(Dataset items)
§ §

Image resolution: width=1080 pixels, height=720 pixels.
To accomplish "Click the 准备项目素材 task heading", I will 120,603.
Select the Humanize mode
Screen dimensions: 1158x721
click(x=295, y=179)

§ §

» Exercise:
Write out the data a second time, exactly the same.

» Problem solution:
Image resolution: width=1080 pixels, height=720 pixels.
To accomplish "Click the 准备项目素材 task heading", I will 120,603.
Select the Humanize mode
Screen dimensions: 1158x721
click(x=295, y=179)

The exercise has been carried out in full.